SOURCE PASSAGE
==*==

Leading an IT group is difficult. Of course, you need to be up on the latest technologies and cyber threats. You need to know all the technology used in the organization and how to best use it.
You will lead a group of people. Maybe you have experience supervising others, maybe you don’t. Whether your title is a lead, a supervisor, or a manager, your team needs to continually improve to better meet the needs of the organization.
You must know the organization well enough to make the right technology decisions, the right people decisions, the right priority decisions, and so forth. Living in the overlap between the organization and technology, IT plays a unique role, and you have a unique position.
Fortunately, I don’t need to convince you that you need to learn. Holding this book in your hands is evidence of that. To give you the foundations and skills to be an effective IT Leader, I have laid out the book in the following chapters:
IT Leader Skills
You need to have some understanding of how you work. As a new leader, there are skills that will become more critical to your success. This chapter walks you through the ones I think are important. Exercises at the end of each section will help you develop these skills.
Your First Days
As a new leader, you only have a short time to orient yourself. You must quickly learn what is going on, what the challenges are, and what kind of team you have. This chapter lays out the work that you should do in the early days of a new IT leadership job to influence your future success.
Foundations
This chapter covers critical IT Leadership concepts: Change Management, Risk Management, and Focus & Finish. These concepts apply broadly to the situations you will face. Having a solid understanding will build a sound foundation for your leadership.
Business
If you don’t understand the business of your organization, you can’t be an effective leader. You need to understand the goals, how all the pieces work together, and where there are opportunities for improvement.
You need this understanding to lead the IT team to do your part to make the organization successful. Whether you work for government, the private sector, or a non-profit, this chapter will explain important concepts.
People
The people on the IT team are the most important component of the department. Technology comes and goes. The needs of the organization change over time. You must understand how to lead IT people effectively. Strengths, trust, and dealing with mistakes are important concepts.
Technology
Technology will change radically over the course of your career. Products and vendors will evolve constantly. This section provides you with some tools and thinking to manage the technology. I will provide you with a framework to think about technology and how to apply it to your organization.
I have spent over thirty years in the IT world. I have stepped into new IT organizations several times and learned how to manage existing teams and technical portfolios. I also have worked outside IT for almost ten years. I have seen the impact, both good and bad, that an IT department can have. I made my share of mistakes and learned from the many scars I earned.
Good Luck on your IT Leadership journey!

==*==

WORK TO DO
1 – List the chapter headings that the IT leadership introduction gives after the words "in the following chapters".
2 – According to the IT leadership introduction, how long has the writer spent in the IT world?

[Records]
==*==

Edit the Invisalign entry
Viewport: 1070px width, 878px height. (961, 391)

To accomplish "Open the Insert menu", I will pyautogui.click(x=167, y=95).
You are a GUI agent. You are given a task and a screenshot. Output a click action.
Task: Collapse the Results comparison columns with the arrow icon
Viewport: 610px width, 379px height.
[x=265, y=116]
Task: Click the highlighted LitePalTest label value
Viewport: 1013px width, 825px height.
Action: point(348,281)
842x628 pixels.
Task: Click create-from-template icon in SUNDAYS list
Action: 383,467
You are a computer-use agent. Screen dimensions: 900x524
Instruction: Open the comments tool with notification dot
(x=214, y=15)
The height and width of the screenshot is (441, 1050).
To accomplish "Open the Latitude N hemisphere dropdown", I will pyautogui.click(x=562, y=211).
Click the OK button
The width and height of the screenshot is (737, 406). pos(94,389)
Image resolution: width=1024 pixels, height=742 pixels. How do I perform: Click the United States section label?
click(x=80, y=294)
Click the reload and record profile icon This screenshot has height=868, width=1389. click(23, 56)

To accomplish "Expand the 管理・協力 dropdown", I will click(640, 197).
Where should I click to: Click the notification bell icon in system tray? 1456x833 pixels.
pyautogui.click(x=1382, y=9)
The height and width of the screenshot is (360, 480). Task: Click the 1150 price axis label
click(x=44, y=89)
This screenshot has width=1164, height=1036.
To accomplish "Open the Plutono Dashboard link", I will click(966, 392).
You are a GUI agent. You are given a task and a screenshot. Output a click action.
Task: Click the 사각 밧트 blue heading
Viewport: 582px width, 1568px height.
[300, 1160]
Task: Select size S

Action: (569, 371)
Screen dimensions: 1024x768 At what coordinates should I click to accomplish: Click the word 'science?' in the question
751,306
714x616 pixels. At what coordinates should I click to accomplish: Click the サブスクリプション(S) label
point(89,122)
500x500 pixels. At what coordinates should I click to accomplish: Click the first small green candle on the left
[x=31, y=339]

==*==

ANSWERS PROVIDED
1 –
IT Leader Skills
Your First Days
Foundations
Business
People
Technology

2 – Over thirty years.